В начале октября, в самый разгар сбора оливок, когда я хотел уже вызвать Марию, я вдруг перестал получать от нее письма. К тому времени я успел отремонтировать дом, установив в прежней комнате для омовения заказанную в Стамбуле ванну и выложив стены кафелем. Это, кстати сказать, навлекло на меня язвительные насмешки всех хавранцев и в первую очередь моей родни, которая не останавливалась перед прямыми оскорблениями.
Разумеется, я никому ничего не объяснял, поэтому меня обвиняли во всевозможных грехах: и в желании пустить пыль в глаза, и в слепом подражательстве европейцам, и даже в высокомерии.

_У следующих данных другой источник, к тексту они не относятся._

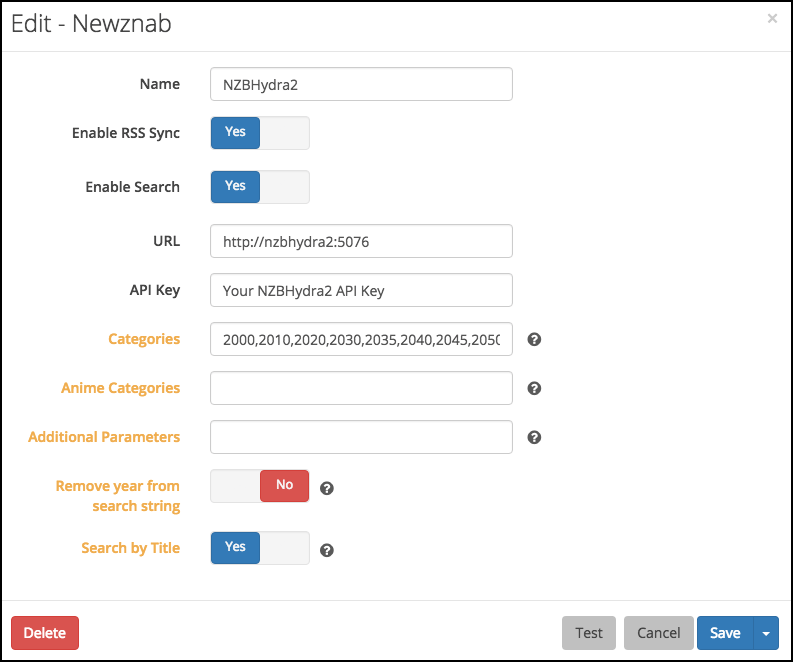Close the Edit - Newznab dialog
Viewport: 793px width, 662px height.
click(772, 18)
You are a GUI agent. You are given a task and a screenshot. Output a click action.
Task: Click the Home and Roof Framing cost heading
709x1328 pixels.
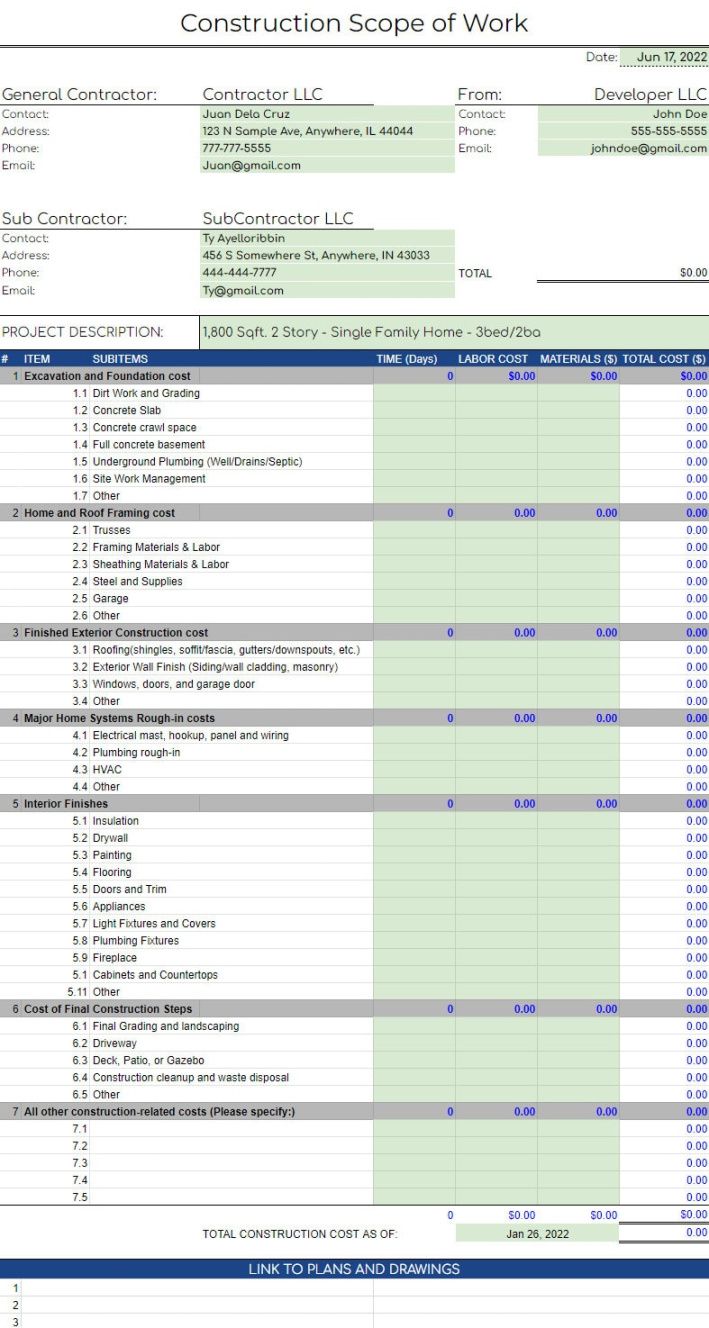(x=99, y=513)
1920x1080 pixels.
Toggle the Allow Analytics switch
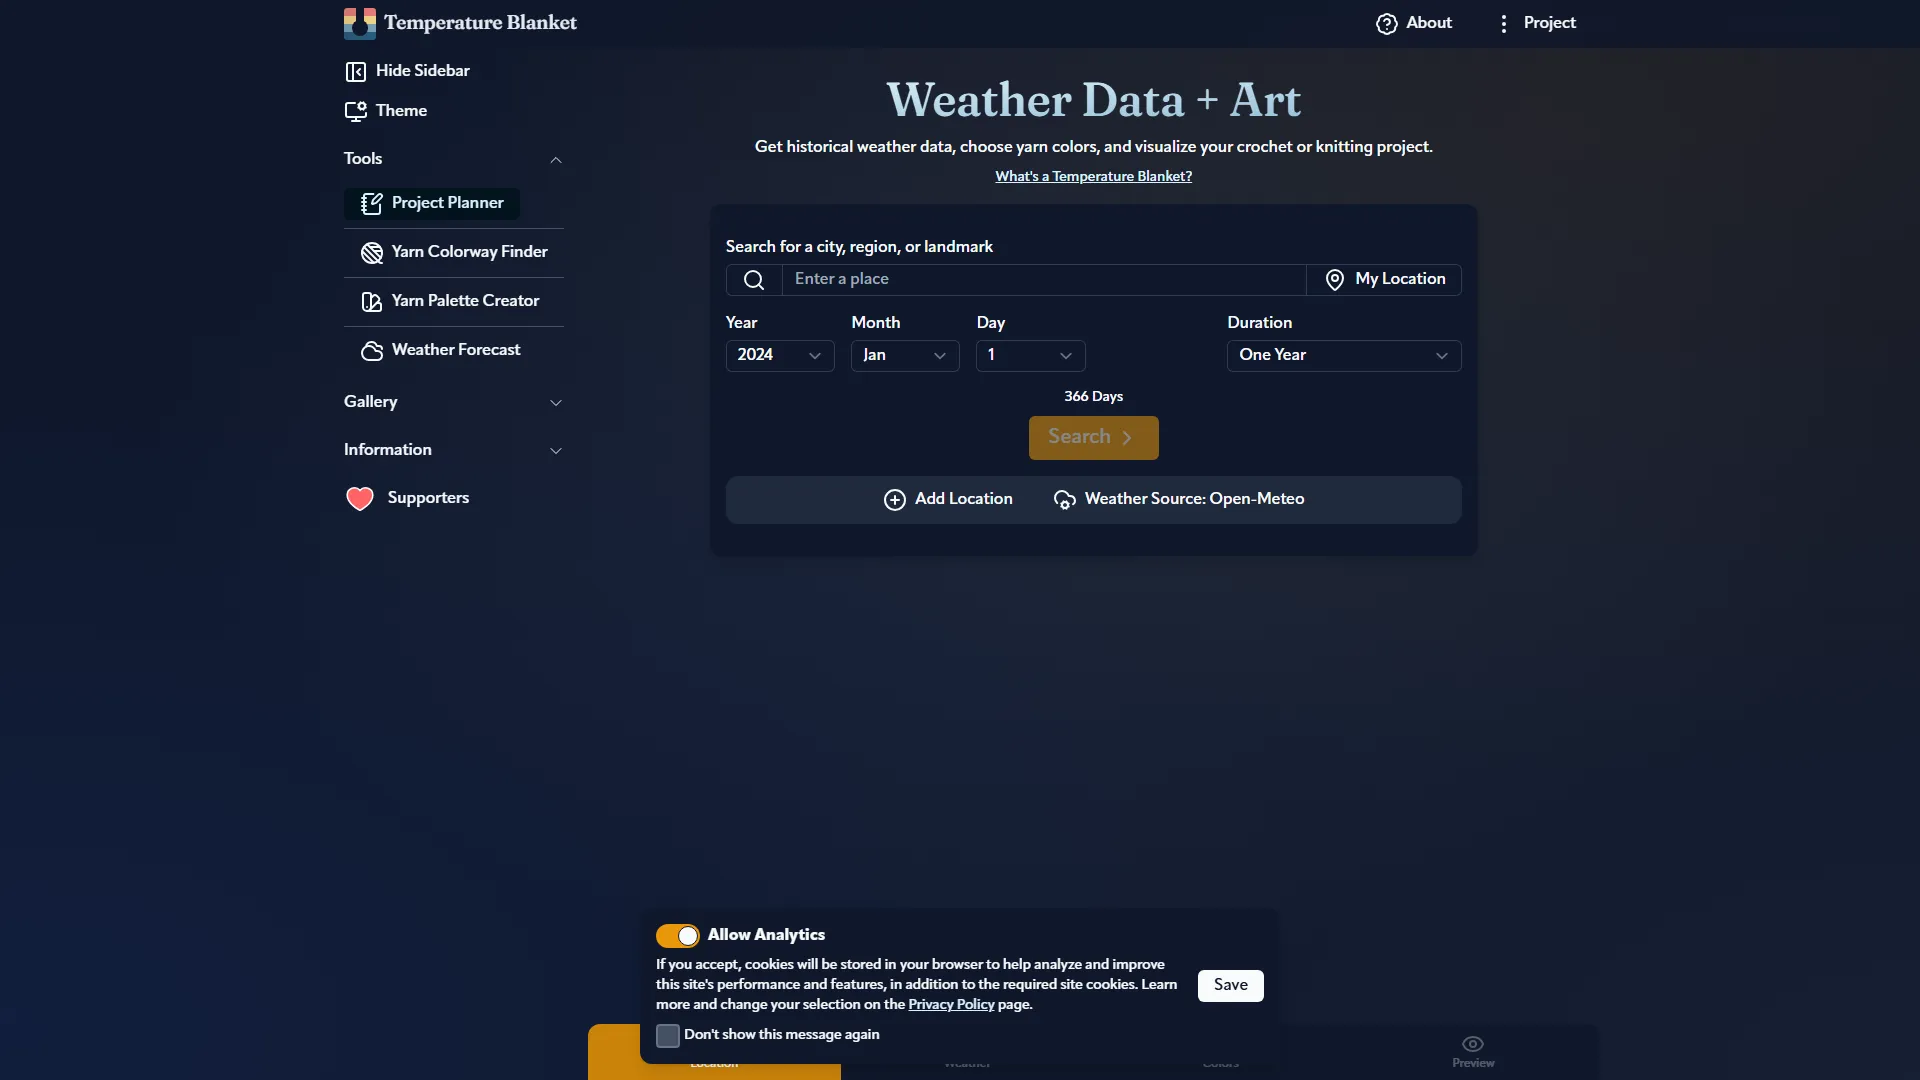coord(678,935)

Человеку в моем положении покупать в кредит или на гроши, вырученные от продажи несобранного урожая, гардероб с зеркалом и ванну было в их глазах чистейшим безумием. Но над всеми этими разговорами я только посмеивался. Им никогда меня не понять. И я вовсе не обязан отчитываться перед ними.
Затянувшееся молчание Марии - уже дней двадцать, как от нее не было писем - повергло меня в смятение. И всегда-то недоверчивый, я строил тысячи предположений. Мое смятение переросло в отчаяние, когда и на последующие свои письма я не дождался ответа.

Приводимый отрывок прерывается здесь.